──────── Trecho para leitura ────────
Tanto em minhas consultorias como em minhas aulas costumo fazer a seguinte provocação: …eis aqui Processos, o “primo pobre” do quarteto! A expressão primo pobre pode causar estranheza para alguns, mas trata-se de uma expressão utilizada quando geralmente nos referimos a alguém ou a algo que tenha pouco ou nenhum recurso. E a expressão ganha força em uma boa parte das organizações quando comparamos com outros pilares importantes da empresa como Pessoas, Tecnologia da Informação e até a Infraestrutura. Nesse artigo vou tentar mostrar o quão Processo e sua Gestão são importantes para a organização e que benefícios podem trazer.

 Quando você vai criar uma empresa ou vê uma empresa já montada enxerga que ela tem:

  • Uma instalação (infraestrutura);
  •  Pessoas;
  • Uma Tecnologia da Informação; e
  • Áreas/departamentos, que realizam atividades de negócio, que executam o que chamamos de Processos de Negócios.

 Pois bem. Esse quarteto integrado e atuando em sinergia traz a possibilidade de nossa empresa cumprir sua visão, sua missão, praticar seus valores e atender aos objetivos de seus proprietários e de seu mercado. Sabemos, é claro, que as coisas não são tão simples assim, mas de forma geral, é essa a espinha dorsal.

 Infelizmente, pelo menos para meu entendimento, não é dada a devida atenção a um elemento que considero essencial nisso tudo. Esse cara vocês já sabem, atende pelo nome de Processo. Ok, mas por que isso ocorre?
──────── Linhas de dados ────────
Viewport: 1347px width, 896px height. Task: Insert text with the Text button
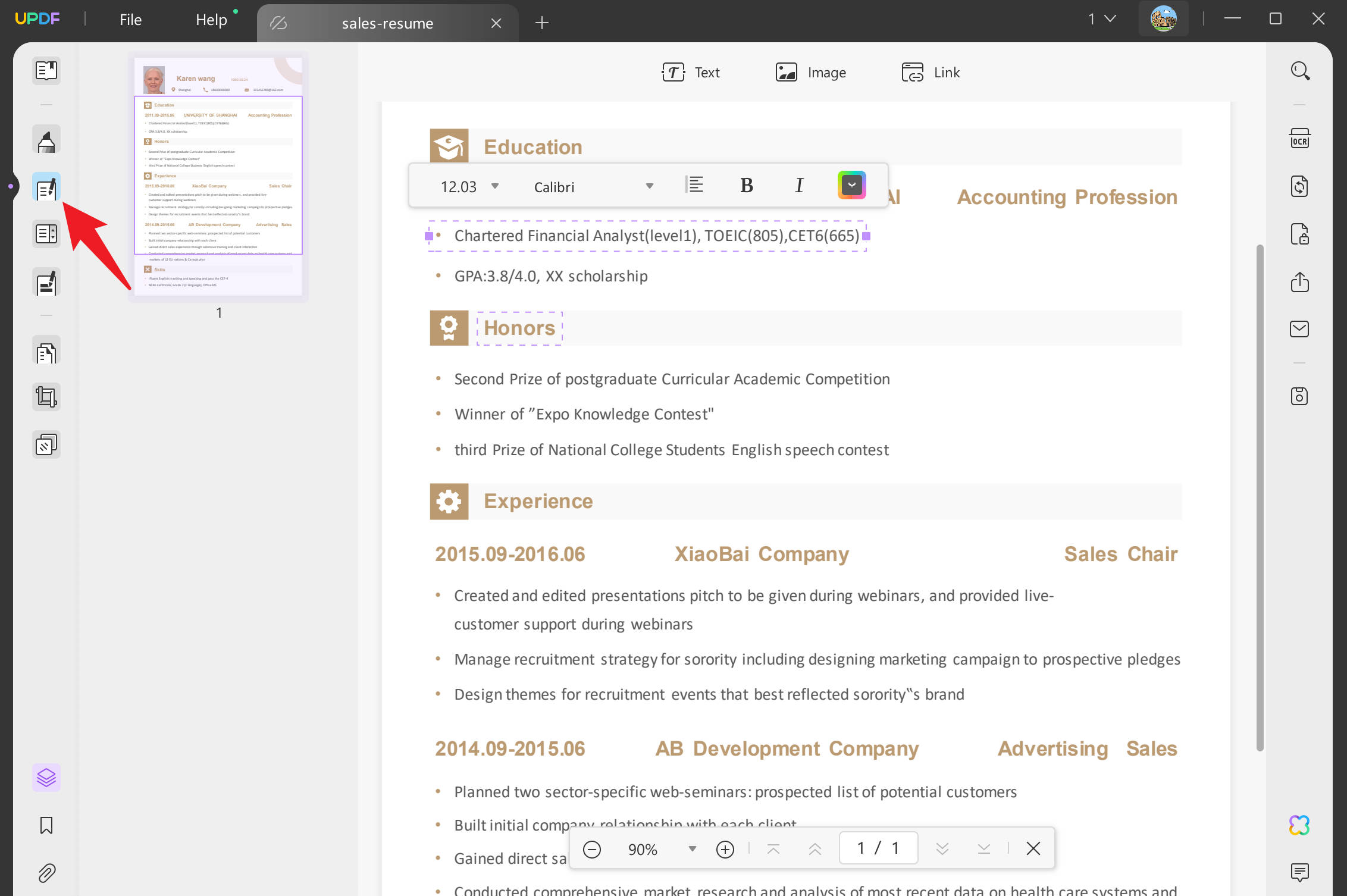(x=691, y=72)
────────
● Exercício proposto 1
Diga se cada afirmação abaixo está de acordo com o trecho sobre Processos, respondendo sim ou não e citando literalmente as palavras do trecho que decidem. (a) O trecho chama Processos de "primo pobre" do quarteto. (b) O trecho afirma que Processos recebem a devida atenção nas organizações. (c) A infraestrutura aparece entre os itens que se enxergam numa empresa.
● Exercício proposto 2
De acordo com o trecho sobre Processos, a que se costuma referir a expressão "primo pobre"?
● Exercício proposto 3
Prolongue o trecho sobre Processos a partir da última frase dele.

● Resposta escrita 1
(a) Sim: "eis aqui Processos, o “primo pobre” do quarteto!"
(b) Não: "não é dada a devida atenção a um elemento que considero essencial nisso tudo."
(c) Sim: "Uma instalação (infraestrutura);"

● Resposta escrita 2
A alguém ou a algo que tenha pouco ou nenhum recurso.

● Resposta escrita 3
 Tirando a infraestrutura, que seria outro primo pobre, mas aí olhando mais para a ótica de risco operacional e/ou questões mercadológicas, Processos de negócios e sua Gestão são vistos como algo secundário nas organizações, na grande maioria das vezes, bem atrás de Pessoas e TI. Veja por exemplo, em quantas empresas existe uma área chamada Escritório de Processos? Daí vem o primo pobre, pouca atenção, poucos recursos. Explicar porque isso acontece não é uma tarefa fácil e não é meu objetivo nesse artigo, mas em boa parte de nossas organizações isso é uma realidade.

A compreensão da organização como um todo deve ser responsabilidade de cada um de seus colaboradores. Elaborar uma macrovisão organizacional significa que se rompa com uma antiga e limitada imagem: a de que basta que cada parte cumpra seus objetivos, para que a organização obtenha o que deseja. Infelizmente esse fato constatamos em boa parte das organizações.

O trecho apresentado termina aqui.